Nach zwei Corona-Ausbrüchen an Schulen in Baden-Württemberg wächst die Angst unter den Lehrern. Sie erneuerten ihre Kritik an Kultusministerin Susanne Eisenmann.

Stuttgart - Die vollständige Öffnungen der Grundschulen und Kitas ist am Montag überschattet worden von Corona-Fällen an Schulen im Landkreis Göppingen und an einem Brettener Gymnasium.

 

„Das sorgt für Verunsicherung der Kollegen, nachdem das Kultusministerium uns gesagt hat, Kinder hätten eine niedrige Viruslast und seien keine Infektionstreiber“, sagte der Vorsitzende des Lehrerverbandes VBE, Gerhard Brand, der Deutschen Presse-Agentur. Das sei ein herber Schlag, der die Glaubwürdigkeit des und das Vertrauen in das Ressort von Susanne Eisenmann (CDU) beschädige.

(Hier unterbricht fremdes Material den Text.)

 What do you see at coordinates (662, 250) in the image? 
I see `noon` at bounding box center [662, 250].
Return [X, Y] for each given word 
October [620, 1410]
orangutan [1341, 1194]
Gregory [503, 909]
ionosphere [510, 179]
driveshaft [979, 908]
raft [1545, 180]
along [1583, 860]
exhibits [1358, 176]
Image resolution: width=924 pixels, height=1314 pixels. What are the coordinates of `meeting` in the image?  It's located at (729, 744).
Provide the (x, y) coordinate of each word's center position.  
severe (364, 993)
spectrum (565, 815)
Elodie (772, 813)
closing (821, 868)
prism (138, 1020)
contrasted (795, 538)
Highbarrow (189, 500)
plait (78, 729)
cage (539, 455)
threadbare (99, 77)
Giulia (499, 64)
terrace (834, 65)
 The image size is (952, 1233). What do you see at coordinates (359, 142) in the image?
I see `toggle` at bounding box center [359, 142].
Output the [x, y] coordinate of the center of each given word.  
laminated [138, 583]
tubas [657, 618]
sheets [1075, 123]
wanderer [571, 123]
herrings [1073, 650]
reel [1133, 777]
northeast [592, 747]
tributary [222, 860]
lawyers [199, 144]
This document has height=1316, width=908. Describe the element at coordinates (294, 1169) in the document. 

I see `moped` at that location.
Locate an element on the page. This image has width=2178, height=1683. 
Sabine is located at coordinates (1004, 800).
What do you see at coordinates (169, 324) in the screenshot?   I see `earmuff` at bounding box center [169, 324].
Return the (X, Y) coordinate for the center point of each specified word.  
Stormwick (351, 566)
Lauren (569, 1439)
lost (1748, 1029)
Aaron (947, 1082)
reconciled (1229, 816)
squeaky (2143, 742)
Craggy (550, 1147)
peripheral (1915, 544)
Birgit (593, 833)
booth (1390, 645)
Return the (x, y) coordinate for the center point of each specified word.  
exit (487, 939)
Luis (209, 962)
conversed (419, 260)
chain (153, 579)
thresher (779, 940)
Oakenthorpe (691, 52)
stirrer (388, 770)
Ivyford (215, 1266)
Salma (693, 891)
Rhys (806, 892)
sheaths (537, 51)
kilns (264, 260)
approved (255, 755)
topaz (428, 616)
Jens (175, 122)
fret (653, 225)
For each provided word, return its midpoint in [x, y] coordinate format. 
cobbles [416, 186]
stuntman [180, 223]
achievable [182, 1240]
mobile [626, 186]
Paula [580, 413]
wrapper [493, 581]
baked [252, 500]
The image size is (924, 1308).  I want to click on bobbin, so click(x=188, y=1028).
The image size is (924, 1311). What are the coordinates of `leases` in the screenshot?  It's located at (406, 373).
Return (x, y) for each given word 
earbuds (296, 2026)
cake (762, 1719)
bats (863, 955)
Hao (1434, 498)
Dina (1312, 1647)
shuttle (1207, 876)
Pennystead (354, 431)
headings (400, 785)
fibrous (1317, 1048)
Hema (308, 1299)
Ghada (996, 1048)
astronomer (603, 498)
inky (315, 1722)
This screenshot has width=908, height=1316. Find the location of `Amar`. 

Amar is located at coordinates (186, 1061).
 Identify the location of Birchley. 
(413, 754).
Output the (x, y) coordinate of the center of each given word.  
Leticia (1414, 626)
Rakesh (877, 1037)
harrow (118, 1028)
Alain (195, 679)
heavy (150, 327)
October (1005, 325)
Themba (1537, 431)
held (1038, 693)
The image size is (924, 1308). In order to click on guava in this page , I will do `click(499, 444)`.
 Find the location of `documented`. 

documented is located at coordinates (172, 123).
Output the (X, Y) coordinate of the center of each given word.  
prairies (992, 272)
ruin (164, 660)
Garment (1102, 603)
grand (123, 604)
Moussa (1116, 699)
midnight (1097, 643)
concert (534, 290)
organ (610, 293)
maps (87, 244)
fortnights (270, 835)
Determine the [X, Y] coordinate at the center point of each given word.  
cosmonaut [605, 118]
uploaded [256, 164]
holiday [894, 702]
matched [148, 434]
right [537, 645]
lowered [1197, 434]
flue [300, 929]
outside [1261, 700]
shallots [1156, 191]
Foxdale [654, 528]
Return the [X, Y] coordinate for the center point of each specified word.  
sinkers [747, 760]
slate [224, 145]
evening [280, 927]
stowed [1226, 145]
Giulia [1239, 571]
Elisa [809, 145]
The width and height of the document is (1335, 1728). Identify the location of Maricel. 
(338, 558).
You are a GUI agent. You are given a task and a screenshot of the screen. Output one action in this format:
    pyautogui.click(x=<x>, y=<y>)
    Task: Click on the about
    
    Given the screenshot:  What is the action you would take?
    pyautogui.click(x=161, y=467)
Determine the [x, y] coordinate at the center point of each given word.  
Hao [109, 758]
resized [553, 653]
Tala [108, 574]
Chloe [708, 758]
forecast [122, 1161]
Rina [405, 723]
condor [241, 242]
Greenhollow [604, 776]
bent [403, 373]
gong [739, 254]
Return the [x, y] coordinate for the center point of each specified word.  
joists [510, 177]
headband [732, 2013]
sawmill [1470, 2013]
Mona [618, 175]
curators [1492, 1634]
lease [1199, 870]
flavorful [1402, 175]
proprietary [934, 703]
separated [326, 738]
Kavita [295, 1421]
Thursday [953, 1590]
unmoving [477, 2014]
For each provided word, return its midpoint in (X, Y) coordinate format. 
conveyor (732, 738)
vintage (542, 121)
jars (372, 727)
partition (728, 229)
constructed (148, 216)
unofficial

Nach mehr als drei Monaten werden wieder alle Grundschüler im Klassenverband unterrichtet. Nur die Fächer Sport und Musik wurden wegen Corona-Risikos zunächst gestrichen. Das Abstandsgebot ist gefallen.

Sicherheit der Lehrkräfte müsse verstärkt werden

Noch vor den Sommerferien muss laut Brand die Sicherheit der Pädagogen an den Grundschulen verstärkt werden: mit Plexiglasscheiben am Pult, freiwilliger Testung der Lehrer einmal pro Woche und der Auflage an die Schüler, einen Mundschutz mitzubringen und bei enger Interaktion mit den Lehrern anzulegen. Nach den Sommerferien sollten diese Schutzmaßnahmen bestehen bleiben und dann längerfristig geschaut werden, wie sich das Infektionsgeschehen entwickelt. Die verlangten Sicherheitsvorkehrungen seien ab Schulbeginn im September für alle Schularten einzuführen. Er sehe für die kalte Jahreszeit Risiken voraus, wenn 30 Kinder in engen Klassenzimmern ohne Belüftungsmöglichkeit die Schulbank drücken. Brand: „Da gehen wir schon ein gewisses Risiko ein.“

Die Hiobsbotschaft bestärke diejenigen unter den Lehrern, die wegen Infektionsgefahr für von ihnen betreute Eltern oder Partner oder für sich selbst die Öffnung der Schulen kritisch sehen. Der VBE habe sich aber bewusst für die Wiederaufnahme des Regelbetriebes ausgesprochen.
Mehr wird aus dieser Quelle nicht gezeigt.